Most ’90s cartoons are a little strange but Biker Mice From Mars may have been the strangest.

Biker Mice From Mars
Photo: Disney

They rock. They ride. They wear pants. Throttle, Modo, and Vinnie are a trio of humanoid mice who were freedom fighters kidnapped from Mars during the Plutarkian invasion, when their archenemies destroyed half the planet. They thought they’d escaped until a Plutarkian rocket crashed into their spaceship and sent them hurtling down to Chicago. Since their bikes crashed with them, the first place they had to get their tails to was the Last Chance Garage. Underappreciated mechanic Charlene “Charley” Davidson is often pulled into their undertakings, all of which center on trashing evil Plutarkian chairman Lawrence Limburger.

Biker Mice From Mars was undoubtedly one of the most awesomely weirdest shows to come out of the ‘90s, with the original series running from 1993-1996. You might think you saw something as bizarre as bionic mice in your sleep, but it was definitely on TV. There was a 2006 reboot that gave certain villains the fate they deserved. Now, with another reboot possibly on the horizon, we look back at the most unbelievable things about the adventures of a trio of mice who are everything mice technically aren’t supposed to be. Let’s rock and ride!

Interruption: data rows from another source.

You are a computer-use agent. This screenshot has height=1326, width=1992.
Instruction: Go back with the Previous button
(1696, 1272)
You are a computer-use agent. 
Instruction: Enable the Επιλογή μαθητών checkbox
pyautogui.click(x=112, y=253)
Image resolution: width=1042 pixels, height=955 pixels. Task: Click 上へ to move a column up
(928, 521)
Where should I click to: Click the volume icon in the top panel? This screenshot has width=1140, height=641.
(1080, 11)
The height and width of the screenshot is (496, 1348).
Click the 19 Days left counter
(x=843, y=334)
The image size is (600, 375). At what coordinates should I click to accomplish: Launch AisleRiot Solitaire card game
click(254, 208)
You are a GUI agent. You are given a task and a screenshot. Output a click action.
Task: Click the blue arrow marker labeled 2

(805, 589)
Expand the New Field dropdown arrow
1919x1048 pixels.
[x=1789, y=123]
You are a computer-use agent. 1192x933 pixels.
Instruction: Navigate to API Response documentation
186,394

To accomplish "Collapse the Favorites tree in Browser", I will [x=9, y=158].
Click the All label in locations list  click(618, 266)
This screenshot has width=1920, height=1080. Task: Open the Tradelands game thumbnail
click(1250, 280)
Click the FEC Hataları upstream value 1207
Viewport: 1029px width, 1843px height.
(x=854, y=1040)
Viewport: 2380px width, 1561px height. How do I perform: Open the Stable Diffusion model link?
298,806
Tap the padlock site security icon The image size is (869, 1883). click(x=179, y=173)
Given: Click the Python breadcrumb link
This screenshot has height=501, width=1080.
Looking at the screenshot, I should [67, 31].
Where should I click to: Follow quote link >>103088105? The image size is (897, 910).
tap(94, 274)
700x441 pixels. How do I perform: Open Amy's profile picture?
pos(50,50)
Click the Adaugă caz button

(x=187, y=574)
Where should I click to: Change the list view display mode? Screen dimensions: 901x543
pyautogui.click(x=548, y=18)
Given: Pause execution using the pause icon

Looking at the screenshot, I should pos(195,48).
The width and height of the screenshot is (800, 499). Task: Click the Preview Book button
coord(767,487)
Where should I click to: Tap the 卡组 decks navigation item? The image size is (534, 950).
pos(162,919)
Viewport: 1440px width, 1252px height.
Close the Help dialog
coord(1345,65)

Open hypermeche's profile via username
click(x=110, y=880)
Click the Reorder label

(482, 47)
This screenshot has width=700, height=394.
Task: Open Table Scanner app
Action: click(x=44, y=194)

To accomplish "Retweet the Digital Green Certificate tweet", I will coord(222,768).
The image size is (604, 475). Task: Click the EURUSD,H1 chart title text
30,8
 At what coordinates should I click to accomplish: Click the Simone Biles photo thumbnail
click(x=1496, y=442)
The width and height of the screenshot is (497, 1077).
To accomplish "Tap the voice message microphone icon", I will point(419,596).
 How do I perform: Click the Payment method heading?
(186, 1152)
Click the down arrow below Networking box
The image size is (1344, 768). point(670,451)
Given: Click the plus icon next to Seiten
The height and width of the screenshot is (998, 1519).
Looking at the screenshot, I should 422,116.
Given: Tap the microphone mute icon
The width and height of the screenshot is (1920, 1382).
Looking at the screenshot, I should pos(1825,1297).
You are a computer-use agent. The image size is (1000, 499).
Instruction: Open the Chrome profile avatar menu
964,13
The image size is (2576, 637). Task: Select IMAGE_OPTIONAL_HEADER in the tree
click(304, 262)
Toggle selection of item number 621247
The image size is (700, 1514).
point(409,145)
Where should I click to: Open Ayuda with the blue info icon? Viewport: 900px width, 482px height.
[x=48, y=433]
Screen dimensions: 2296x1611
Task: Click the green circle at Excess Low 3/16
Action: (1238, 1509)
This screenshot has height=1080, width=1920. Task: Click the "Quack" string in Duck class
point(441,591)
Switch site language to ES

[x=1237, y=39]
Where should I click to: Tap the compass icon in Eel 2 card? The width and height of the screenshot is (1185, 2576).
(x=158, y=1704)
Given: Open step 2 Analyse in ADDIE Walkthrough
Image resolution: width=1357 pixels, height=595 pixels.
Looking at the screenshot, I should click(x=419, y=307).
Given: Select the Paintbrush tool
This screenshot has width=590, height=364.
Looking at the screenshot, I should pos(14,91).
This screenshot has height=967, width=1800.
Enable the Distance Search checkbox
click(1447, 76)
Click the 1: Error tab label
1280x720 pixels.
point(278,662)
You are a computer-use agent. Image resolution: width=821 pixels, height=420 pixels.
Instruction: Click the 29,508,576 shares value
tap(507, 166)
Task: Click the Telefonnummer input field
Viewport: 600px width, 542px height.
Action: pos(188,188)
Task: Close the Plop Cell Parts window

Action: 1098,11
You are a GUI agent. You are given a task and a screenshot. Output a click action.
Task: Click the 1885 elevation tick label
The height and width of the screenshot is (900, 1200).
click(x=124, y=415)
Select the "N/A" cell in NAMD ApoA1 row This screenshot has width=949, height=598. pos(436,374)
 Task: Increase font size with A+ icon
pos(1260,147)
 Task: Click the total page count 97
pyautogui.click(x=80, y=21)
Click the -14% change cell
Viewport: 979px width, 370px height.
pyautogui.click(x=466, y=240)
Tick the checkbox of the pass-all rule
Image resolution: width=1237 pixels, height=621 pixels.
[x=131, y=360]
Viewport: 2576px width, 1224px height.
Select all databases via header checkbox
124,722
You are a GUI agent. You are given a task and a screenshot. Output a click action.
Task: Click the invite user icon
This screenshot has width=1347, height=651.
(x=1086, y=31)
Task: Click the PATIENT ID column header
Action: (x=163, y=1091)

Biker Mice From Mars Are Barely Mice

Earth mice? Don’t know them. These rodents are with buff bods and antennae who never heard of stereotypes like “quiet as a mouse” until they landed on our turf. Not that they were ever quiet. They rock out to heavy metal while zooming down the streets of Chicago on their bikes and cranking up the boombox while playing hockey with a hubcap in Charley’s garage. Unfortunately, being too attached to your radio (because things like Spotify didn’t exist in 1993) can have its drawbacks. When their bike radios break down, Limburger tries to exploit that by starting up his own bogus radio station to lure them over. 

Being a Martian mouse has its advantages. Their tails are also strong enough to lasso things hands-free—there’s a reason it’s always “tail-whippin’ time!” A tail like that can wrangle one of Limburger’s goons or save innocent citizens from danger. It’s also a convenient way to grab something and hurl it at one of Karbunkle’s many robotic contraptions that come after them.